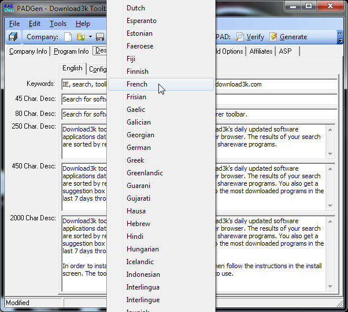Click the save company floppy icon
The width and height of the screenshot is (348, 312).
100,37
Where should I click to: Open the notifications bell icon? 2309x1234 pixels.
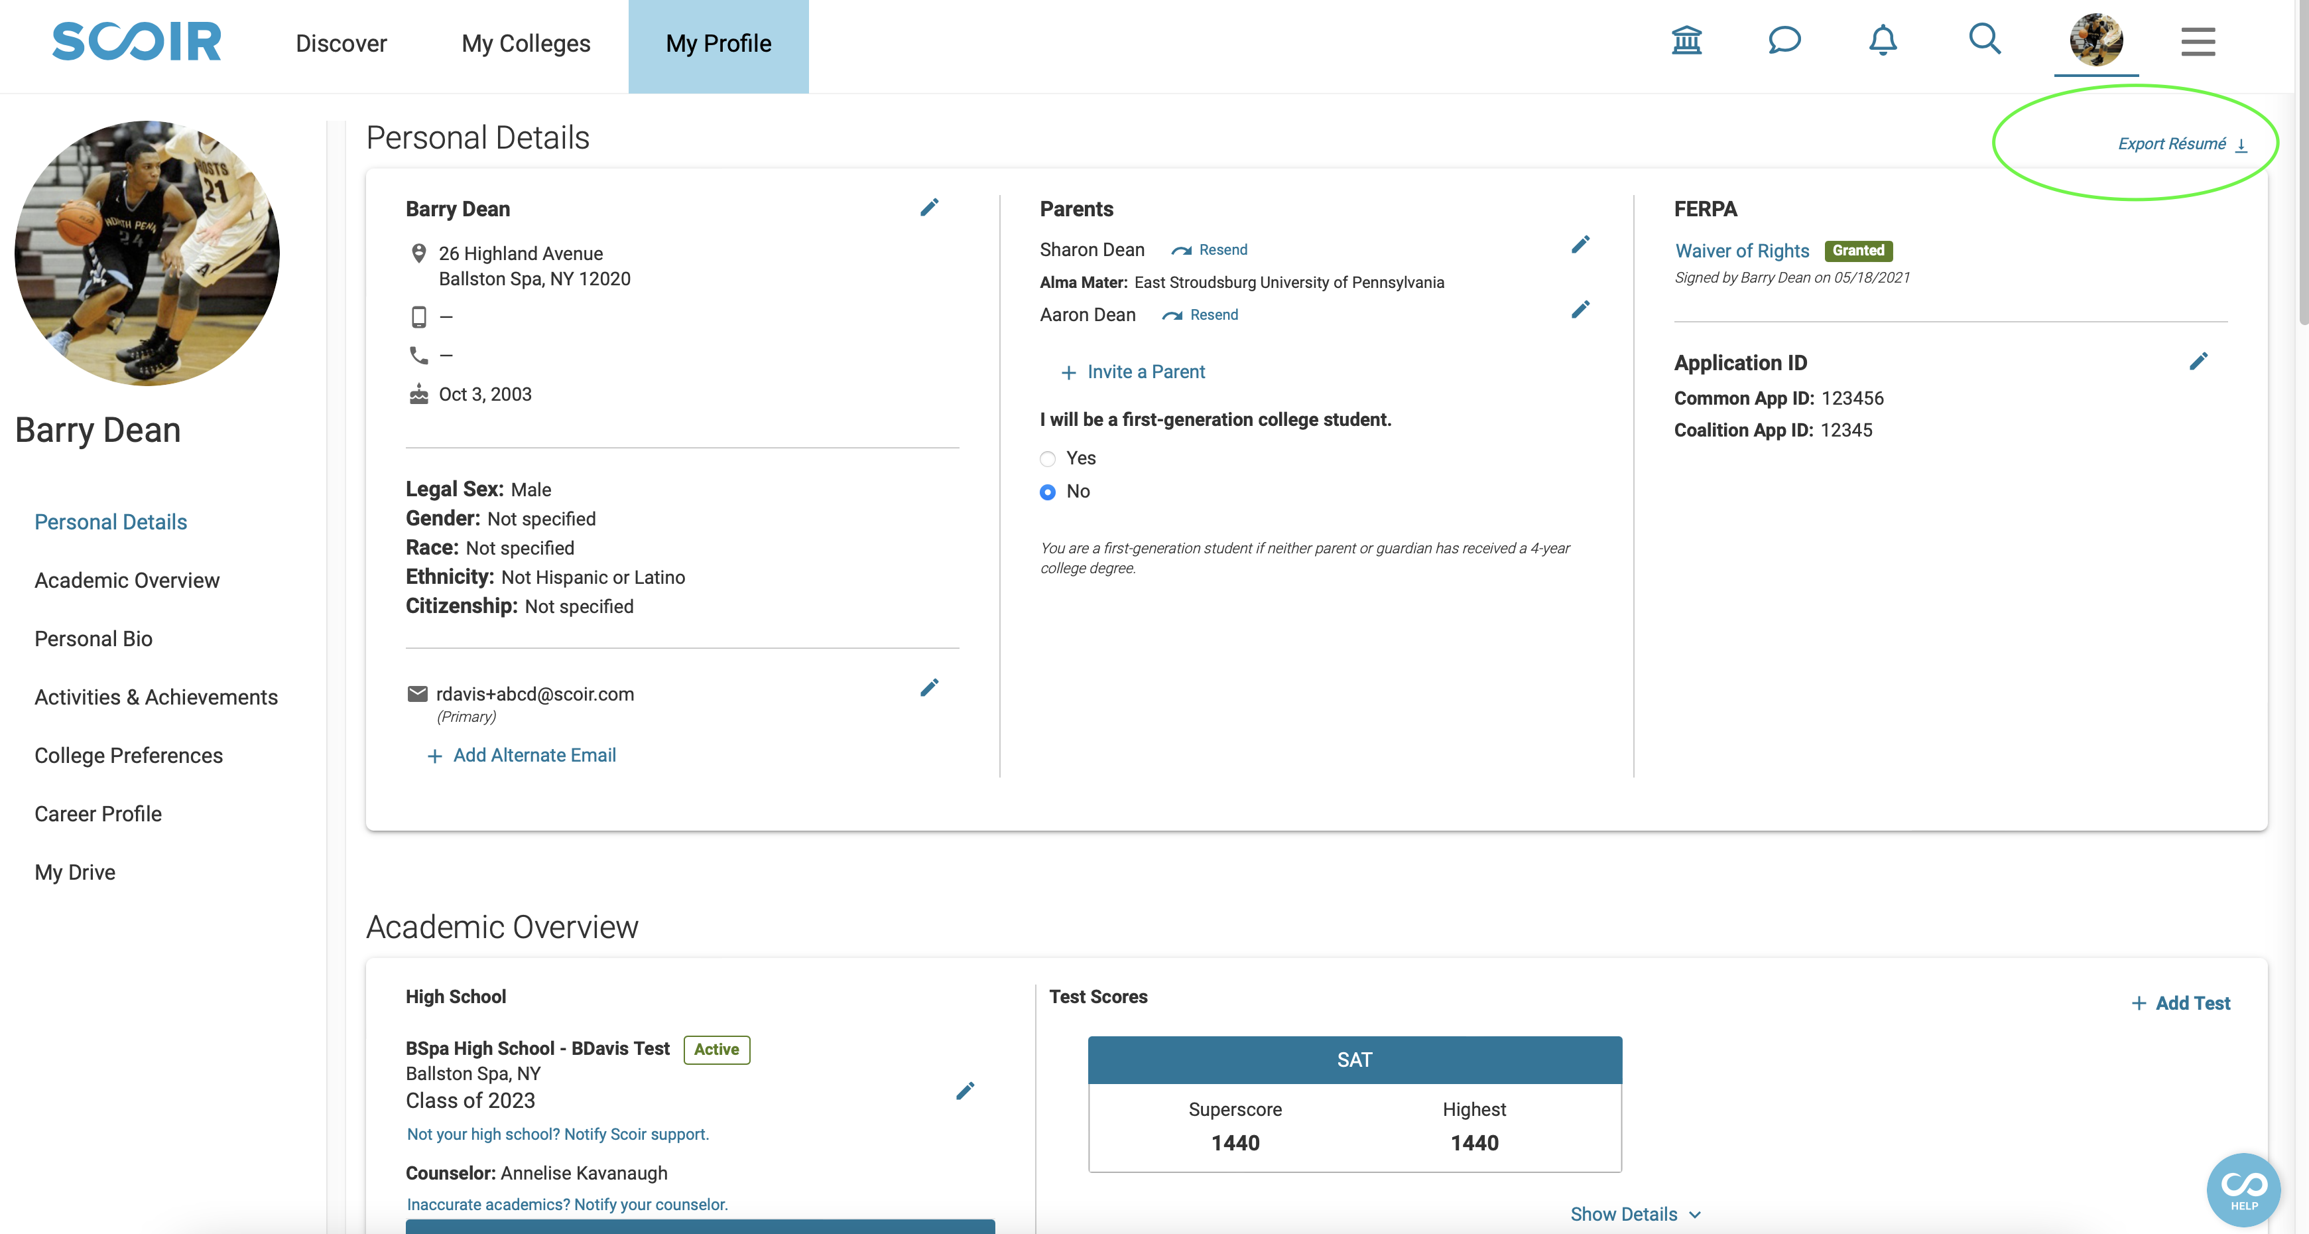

★ ★ ★ ★ ★

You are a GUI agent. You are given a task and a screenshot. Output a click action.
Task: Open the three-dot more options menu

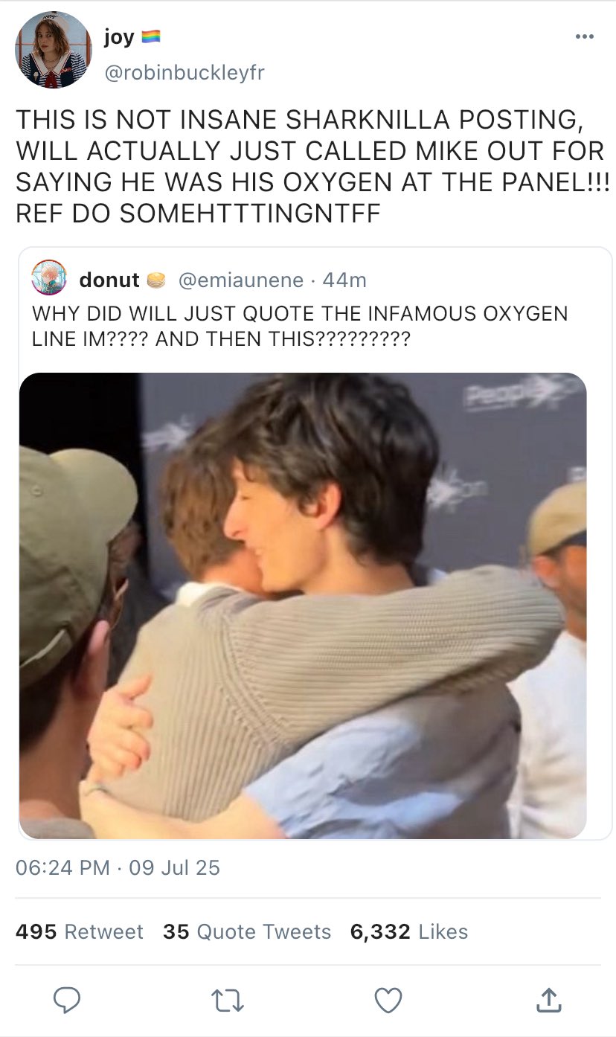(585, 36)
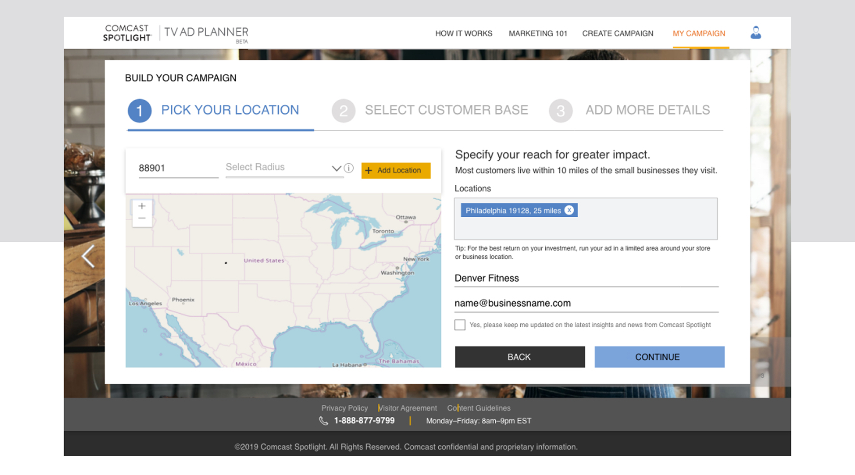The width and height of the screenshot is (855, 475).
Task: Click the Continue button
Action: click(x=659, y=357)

★ ★ ★ ★ ★

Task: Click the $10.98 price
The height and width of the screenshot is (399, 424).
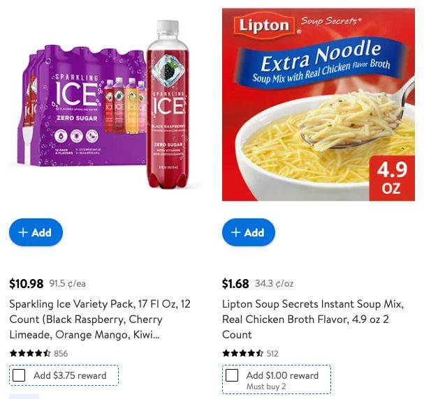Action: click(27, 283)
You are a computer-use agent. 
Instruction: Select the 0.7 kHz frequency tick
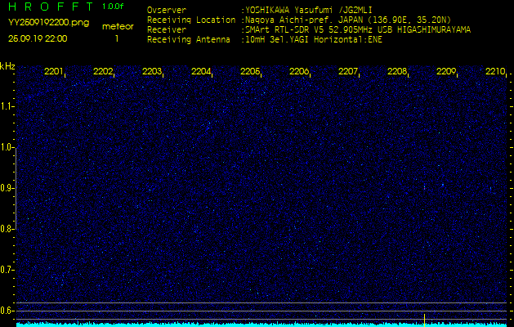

★ ★ ★ ★ ★

TASK BRIEF
Reproduce the entries, word for word, in the part that opens with the line containing "You are a computer-use agent." and closes with the line containing "Instruction: Select the", including both of those lines.

RESPONSE TO THIS TASK
You are a computer-use agent. 
Instruction: Select the 0.7 kHz frequency tick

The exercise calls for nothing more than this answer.